◆ Exercise goal ◆
From the line below that contains "Instruction: Expand the Show rows dropdown" to the line that contains "Viewport: 857px width, 618px height.", repeat every line exactly, both ends included, and nothing else.

☆ ☆ ☆ ☆ ☆

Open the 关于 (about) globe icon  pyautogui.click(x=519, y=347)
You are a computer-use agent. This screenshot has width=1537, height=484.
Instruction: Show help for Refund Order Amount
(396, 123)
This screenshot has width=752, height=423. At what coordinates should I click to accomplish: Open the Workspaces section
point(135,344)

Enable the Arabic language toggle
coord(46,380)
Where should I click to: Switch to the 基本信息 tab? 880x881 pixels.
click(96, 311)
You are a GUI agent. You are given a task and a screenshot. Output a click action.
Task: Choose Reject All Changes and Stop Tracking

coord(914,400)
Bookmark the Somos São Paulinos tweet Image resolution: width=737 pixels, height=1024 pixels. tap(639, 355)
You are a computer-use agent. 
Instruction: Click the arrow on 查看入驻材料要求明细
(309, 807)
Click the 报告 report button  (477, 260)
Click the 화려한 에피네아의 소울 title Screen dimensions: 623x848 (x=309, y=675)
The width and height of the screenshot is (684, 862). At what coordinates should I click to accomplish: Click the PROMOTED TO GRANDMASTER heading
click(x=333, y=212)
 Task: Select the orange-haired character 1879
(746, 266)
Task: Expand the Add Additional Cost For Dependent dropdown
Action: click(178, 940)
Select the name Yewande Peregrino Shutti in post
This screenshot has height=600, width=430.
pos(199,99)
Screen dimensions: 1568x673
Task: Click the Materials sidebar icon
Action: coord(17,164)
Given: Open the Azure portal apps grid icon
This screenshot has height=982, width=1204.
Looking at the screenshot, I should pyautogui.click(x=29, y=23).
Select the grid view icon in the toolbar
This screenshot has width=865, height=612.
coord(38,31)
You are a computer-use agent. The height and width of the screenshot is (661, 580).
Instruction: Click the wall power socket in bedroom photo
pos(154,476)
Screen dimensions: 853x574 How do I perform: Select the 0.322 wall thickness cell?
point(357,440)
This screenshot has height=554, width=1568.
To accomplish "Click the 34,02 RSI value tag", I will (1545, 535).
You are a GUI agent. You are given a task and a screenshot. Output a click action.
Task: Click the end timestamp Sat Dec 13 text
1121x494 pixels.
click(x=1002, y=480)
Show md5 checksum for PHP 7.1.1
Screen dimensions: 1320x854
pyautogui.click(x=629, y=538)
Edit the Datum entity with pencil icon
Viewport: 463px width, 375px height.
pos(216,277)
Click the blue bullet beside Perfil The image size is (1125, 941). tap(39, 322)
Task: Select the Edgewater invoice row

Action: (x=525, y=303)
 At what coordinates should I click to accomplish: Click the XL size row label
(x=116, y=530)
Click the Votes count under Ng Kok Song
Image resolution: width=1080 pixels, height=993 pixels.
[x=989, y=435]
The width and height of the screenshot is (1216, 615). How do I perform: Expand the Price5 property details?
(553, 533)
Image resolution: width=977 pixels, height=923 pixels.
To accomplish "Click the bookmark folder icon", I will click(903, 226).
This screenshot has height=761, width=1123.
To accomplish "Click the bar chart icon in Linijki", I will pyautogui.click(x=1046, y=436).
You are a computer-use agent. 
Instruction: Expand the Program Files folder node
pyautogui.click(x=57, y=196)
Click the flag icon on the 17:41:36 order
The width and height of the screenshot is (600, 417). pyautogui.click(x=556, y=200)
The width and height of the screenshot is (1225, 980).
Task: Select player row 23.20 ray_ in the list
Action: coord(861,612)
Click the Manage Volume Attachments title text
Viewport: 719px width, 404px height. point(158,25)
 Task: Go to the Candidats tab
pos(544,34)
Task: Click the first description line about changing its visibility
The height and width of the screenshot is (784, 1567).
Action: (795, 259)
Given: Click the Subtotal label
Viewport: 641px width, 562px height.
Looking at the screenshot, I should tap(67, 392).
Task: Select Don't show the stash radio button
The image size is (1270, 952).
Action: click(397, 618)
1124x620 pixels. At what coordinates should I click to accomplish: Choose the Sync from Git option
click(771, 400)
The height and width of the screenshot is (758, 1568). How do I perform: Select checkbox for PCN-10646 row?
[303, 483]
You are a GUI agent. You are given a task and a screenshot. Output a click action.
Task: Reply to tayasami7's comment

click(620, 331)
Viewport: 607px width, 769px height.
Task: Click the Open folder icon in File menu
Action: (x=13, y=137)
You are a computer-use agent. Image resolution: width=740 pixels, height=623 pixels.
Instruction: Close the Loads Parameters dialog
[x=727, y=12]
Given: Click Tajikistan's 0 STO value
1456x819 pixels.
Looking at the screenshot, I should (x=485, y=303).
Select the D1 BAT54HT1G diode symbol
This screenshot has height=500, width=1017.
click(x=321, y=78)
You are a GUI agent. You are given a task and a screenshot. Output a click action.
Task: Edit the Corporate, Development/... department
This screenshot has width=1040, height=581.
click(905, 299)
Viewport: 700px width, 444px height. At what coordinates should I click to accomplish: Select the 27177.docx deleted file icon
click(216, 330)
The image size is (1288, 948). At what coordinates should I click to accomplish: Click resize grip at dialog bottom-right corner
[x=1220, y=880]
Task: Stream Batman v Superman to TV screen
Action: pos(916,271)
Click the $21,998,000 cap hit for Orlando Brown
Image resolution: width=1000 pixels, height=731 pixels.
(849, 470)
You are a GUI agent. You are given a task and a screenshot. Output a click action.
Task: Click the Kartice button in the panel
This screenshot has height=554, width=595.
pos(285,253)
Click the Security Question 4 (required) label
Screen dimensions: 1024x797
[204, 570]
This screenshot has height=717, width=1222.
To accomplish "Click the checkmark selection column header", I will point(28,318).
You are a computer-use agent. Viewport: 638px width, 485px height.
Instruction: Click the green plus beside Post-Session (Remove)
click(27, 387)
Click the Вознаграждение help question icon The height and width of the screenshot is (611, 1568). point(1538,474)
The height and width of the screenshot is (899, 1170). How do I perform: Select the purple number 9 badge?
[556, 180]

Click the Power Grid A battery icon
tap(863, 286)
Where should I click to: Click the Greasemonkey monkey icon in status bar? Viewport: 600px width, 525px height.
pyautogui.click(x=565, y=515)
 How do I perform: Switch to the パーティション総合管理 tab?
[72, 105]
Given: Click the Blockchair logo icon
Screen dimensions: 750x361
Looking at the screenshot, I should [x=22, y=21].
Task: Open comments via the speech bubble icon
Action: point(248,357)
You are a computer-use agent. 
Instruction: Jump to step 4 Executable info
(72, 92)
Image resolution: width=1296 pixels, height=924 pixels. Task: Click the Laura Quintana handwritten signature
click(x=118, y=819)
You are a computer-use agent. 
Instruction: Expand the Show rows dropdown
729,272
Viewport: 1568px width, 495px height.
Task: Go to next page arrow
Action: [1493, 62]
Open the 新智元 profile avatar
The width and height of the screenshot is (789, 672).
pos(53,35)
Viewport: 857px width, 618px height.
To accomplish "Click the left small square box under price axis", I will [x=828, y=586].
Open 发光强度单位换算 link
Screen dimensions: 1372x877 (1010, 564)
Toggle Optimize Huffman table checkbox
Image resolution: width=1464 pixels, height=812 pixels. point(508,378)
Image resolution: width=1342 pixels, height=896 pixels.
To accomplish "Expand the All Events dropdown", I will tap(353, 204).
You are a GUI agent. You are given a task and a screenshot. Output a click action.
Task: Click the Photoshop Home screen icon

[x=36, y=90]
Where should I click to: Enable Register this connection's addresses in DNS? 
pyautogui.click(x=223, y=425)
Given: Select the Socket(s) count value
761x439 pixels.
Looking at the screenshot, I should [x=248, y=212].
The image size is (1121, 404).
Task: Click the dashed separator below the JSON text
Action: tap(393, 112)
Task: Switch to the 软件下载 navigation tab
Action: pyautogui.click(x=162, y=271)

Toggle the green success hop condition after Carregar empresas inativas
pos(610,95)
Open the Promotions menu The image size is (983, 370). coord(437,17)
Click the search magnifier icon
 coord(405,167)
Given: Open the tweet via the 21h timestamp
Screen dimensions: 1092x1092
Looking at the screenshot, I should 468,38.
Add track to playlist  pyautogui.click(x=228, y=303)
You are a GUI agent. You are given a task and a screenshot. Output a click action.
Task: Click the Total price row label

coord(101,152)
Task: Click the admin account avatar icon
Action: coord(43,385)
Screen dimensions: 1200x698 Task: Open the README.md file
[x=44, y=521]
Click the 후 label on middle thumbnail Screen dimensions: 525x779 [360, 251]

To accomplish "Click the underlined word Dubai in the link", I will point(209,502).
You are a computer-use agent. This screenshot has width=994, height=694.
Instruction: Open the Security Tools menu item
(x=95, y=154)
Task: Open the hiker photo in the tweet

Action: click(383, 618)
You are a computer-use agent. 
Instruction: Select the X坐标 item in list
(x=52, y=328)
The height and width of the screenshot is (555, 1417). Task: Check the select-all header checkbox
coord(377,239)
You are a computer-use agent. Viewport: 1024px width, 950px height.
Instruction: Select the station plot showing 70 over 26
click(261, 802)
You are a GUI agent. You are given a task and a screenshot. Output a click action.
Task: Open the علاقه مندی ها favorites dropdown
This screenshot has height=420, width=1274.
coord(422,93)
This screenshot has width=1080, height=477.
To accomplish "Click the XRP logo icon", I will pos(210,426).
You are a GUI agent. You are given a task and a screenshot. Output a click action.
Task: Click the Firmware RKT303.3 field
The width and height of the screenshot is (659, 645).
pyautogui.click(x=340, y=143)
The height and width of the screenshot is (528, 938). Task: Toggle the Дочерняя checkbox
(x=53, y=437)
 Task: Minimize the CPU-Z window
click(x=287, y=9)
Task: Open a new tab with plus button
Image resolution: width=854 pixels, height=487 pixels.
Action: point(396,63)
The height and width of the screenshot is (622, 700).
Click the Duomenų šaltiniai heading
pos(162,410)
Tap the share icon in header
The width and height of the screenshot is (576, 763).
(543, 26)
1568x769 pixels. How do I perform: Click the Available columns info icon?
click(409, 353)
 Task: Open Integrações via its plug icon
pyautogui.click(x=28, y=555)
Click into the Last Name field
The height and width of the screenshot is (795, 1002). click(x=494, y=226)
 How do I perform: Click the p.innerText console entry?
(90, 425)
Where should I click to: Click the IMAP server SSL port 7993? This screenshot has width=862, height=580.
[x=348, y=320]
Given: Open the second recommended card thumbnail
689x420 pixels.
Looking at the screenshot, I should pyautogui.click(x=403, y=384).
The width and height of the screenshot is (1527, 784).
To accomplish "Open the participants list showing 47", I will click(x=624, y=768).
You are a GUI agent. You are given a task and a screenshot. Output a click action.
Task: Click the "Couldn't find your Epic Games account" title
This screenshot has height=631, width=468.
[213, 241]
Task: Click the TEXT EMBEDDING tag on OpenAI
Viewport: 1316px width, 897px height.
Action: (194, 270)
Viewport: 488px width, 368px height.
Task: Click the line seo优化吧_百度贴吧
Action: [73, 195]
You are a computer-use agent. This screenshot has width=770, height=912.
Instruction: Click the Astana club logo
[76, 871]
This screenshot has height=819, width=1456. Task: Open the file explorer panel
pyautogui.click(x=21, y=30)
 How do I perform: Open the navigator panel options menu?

☆ ☆ ☆ ☆ ☆

◆ Result of this task ◆
Instruction: Expand the Show rows dropdown
729,272
Viewport: 1568px width, 495px height.
Task: Go to next page arrow
Action: [1493, 62]
Open the 新智元 profile avatar
The width and height of the screenshot is (789, 672).
pos(53,35)
Viewport: 857px width, 618px height.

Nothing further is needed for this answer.